■ How to complete this task: Include in the reply only the lines from the start of the data below through the line containing "The width and", reproduced exactly and with no pictures.

■ Screenshot grounding data:
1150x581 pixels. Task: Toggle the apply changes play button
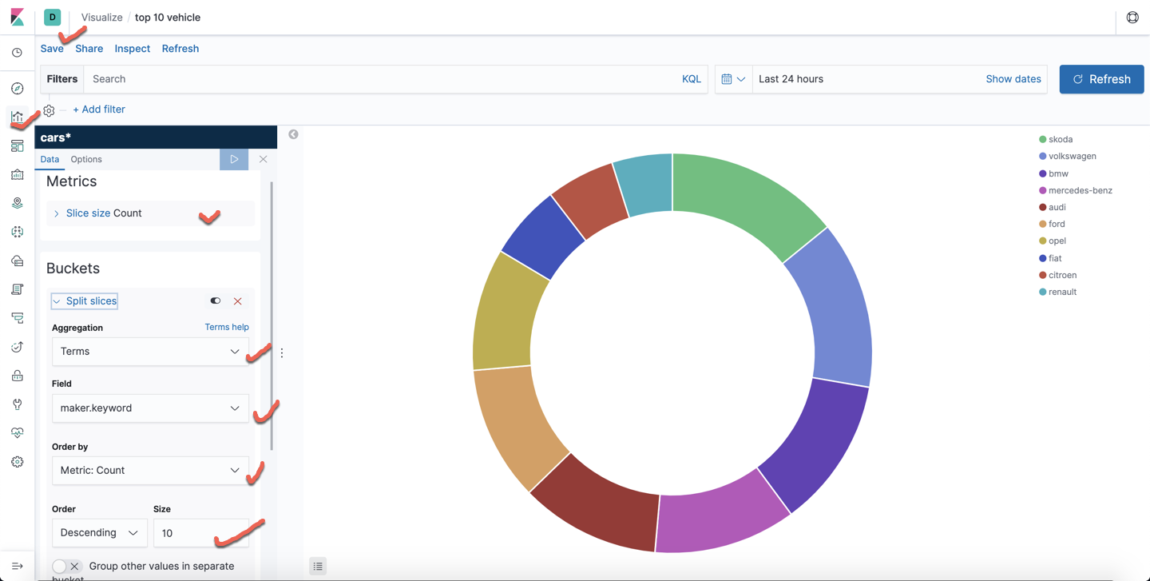[x=234, y=159]
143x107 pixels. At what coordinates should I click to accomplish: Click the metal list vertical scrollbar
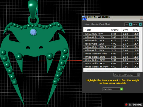141,38
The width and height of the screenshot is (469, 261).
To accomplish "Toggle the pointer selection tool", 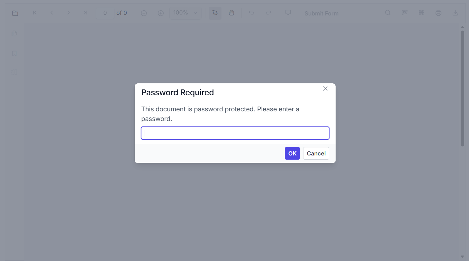I will [215, 13].
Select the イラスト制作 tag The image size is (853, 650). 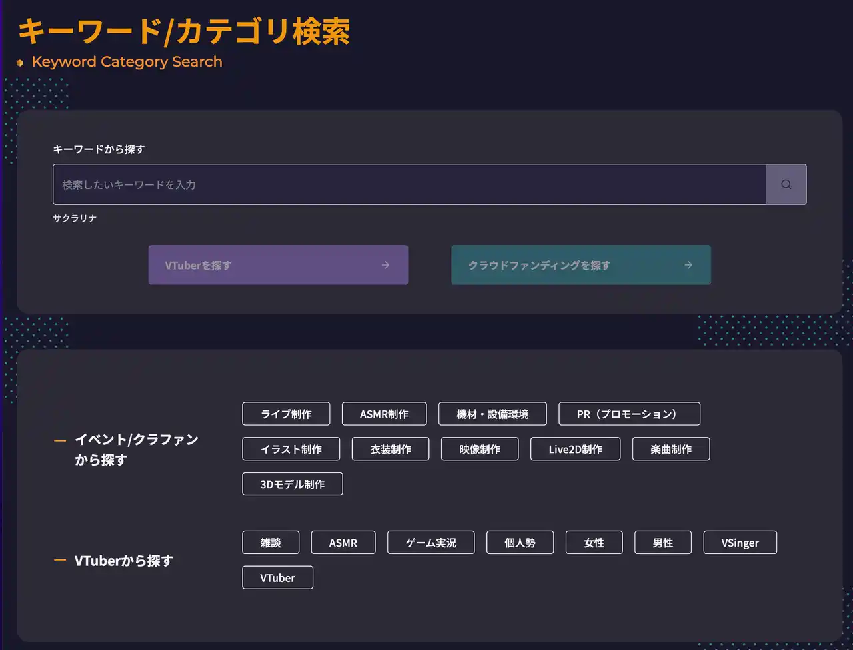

■ Exercise result:
1150x581 pixels. Task: Toggle the apply changes play button
[x=234, y=159]
143x107 pixels. At what coordinates should I click to accomplish: Click the metal list vertical scrollbar
141,38
The width and height of the screenshot is (469, 261).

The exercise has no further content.